* Reading text *
Is Obama really the first president to publicly mention Area 51?
WASHINGTON -- President Obama was right Sunday when he said he was likely the first U.S. president ever to make public mention of Area 51 - the off-limits military base near Groom Lake, Nev., at which top secret and sometimes mysterious and suspicious activities are carried out.
The president made the unusual reference in his remarks Sunday at a reception saluting the five performers bestowed this year's Kennedy Center Honors.
The mention of Area 51 came in Mr. Obama's tribute to actress Shirley
MacLaine, known for her interest in reincarnation and other occult
matters.
He joked that when he became president, "one of the questions that people ask you is, what's really going on in Area 51?"
"When I wanted to know, I'd call Shirley MacLaine, " he kidded.
"I think I just became the first President to ever publicly mention Area
51. How's that, Shirley?" asked the president facetiously.
First ever president? Could that be?
I searched my records along with
those of the American Presidency Project database of presidential
speeches and turned up no prior spoken references to Area 51.

* Problems to solve *
(a) Answer these questions about the Area 51 article.
(i) Near which lake is Area 51 located?
(ii) Which performer was the president paying tribute to when he mentioned Area 51?
(iii) Besides the writer's own records, what source was searched for earlier references to Area 51?
(b) Reproduce the part of the Area 51 article that begins at the words "Is Obama really" and stops after "Kennedy Center Honors.".

* Target pointing data *
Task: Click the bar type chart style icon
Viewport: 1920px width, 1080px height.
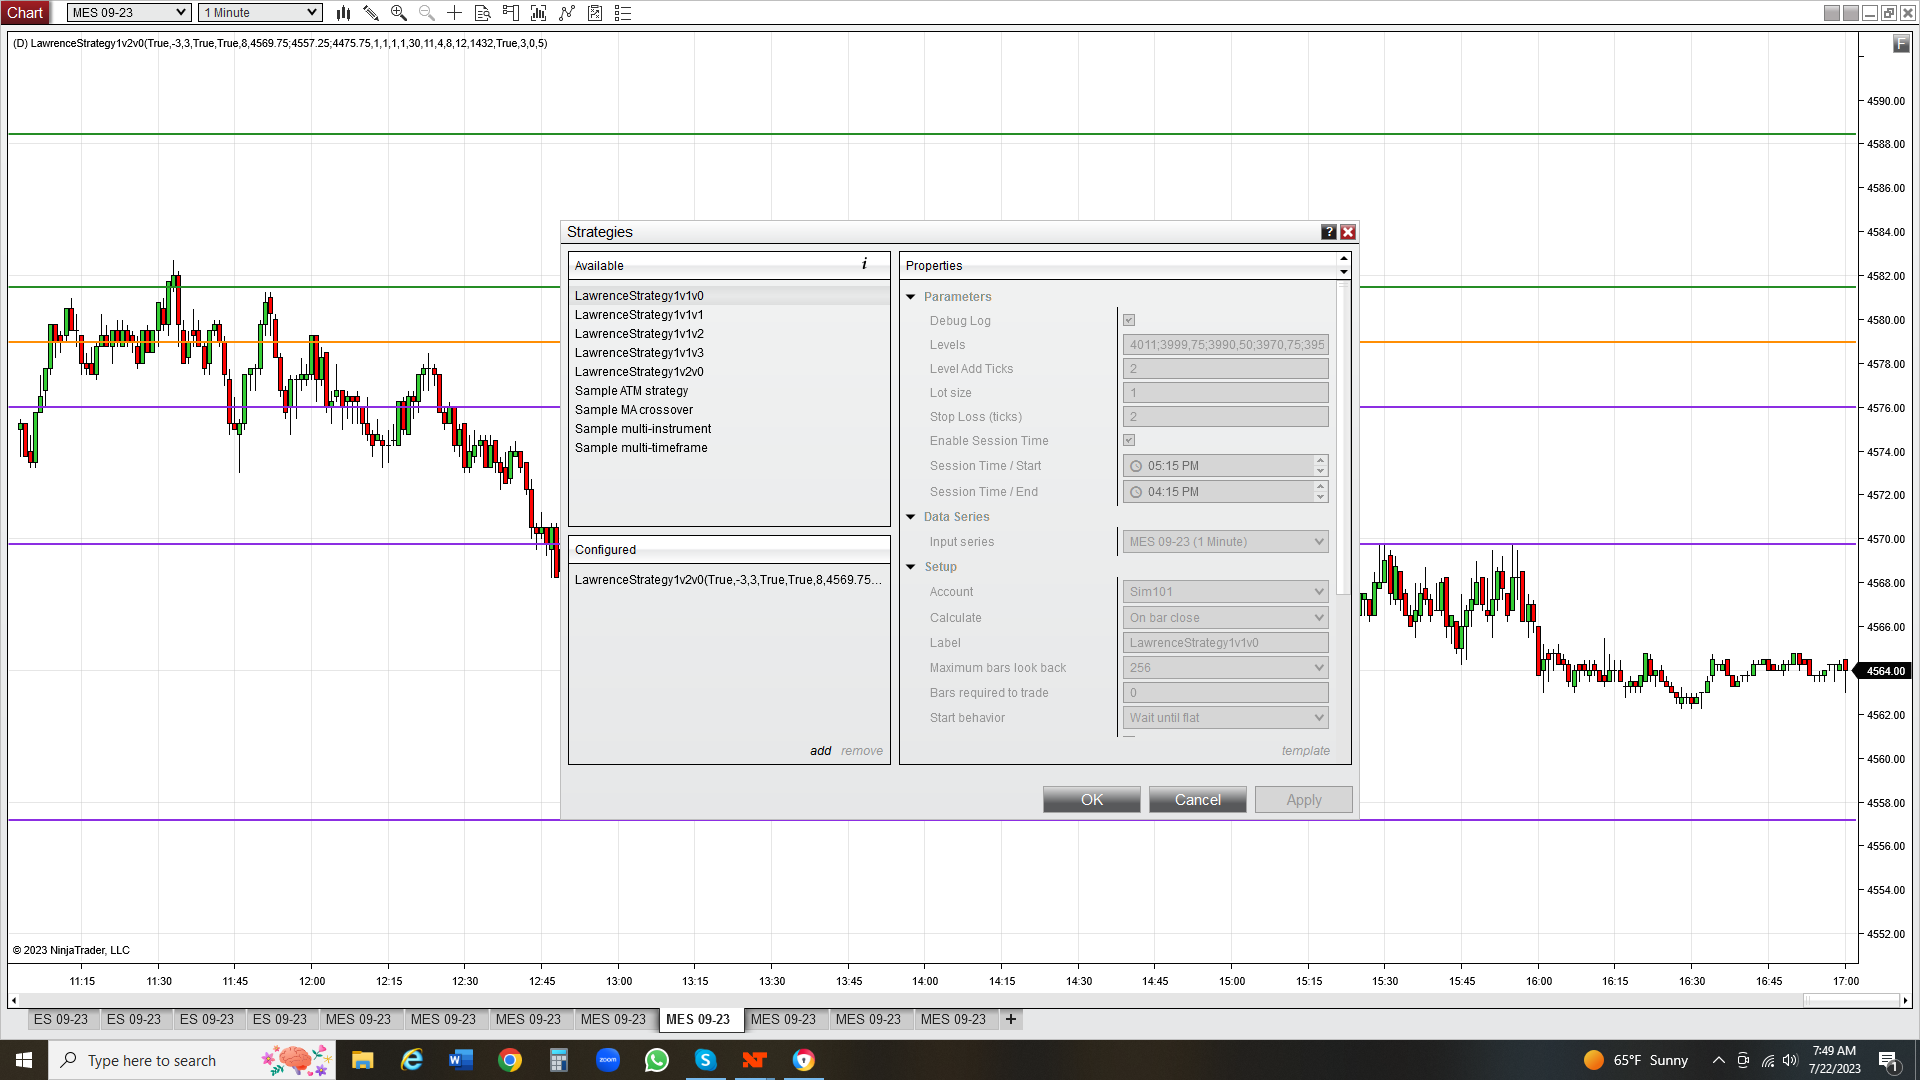Action: (343, 13)
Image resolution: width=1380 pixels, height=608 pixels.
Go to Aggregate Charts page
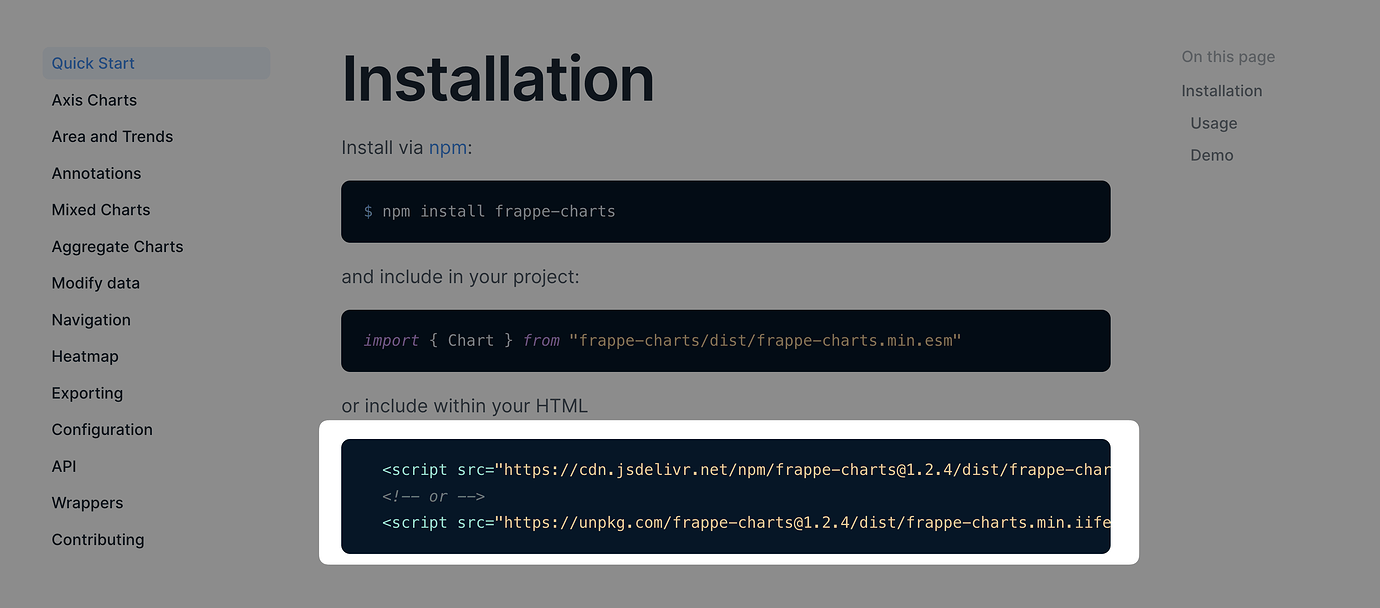117,246
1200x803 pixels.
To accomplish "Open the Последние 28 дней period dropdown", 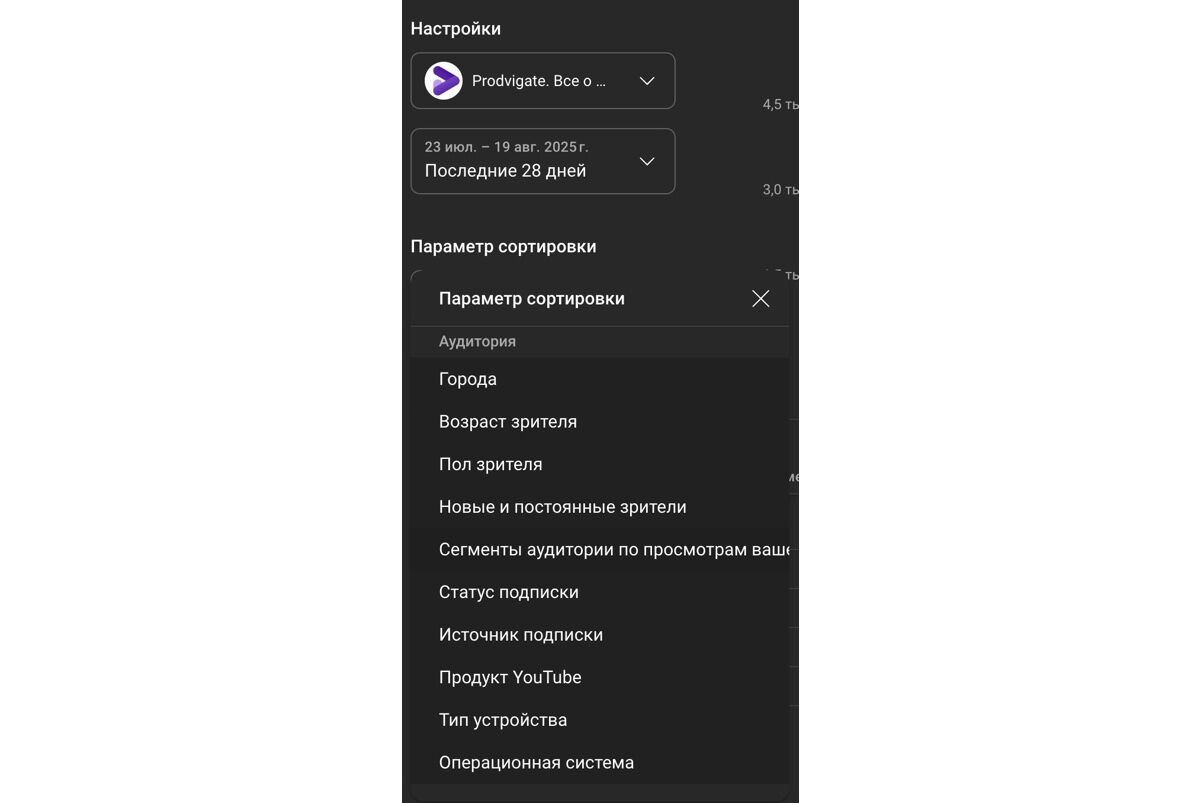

* Complete answers *
(a)
(i) Groom Lake, Nevada
(ii) Shirley MacLaine
(iii) The American Presidency Project database of presidential speeches

(b)
Is Obama really the first president to publicly mention Area 51?
WASHINGTON -- President Obama was right Sunday when he said he was likely the first U.S. president ever to make public mention of Area 51 - the off-limits military base near Groom Lake, Nev., at which top secret and sometimes mysterious and suspicious activities are carried out.
The president made the unusual reference in his remarks Sunday at a reception saluting the five performers bestowed this year's Kennedy Center Honors.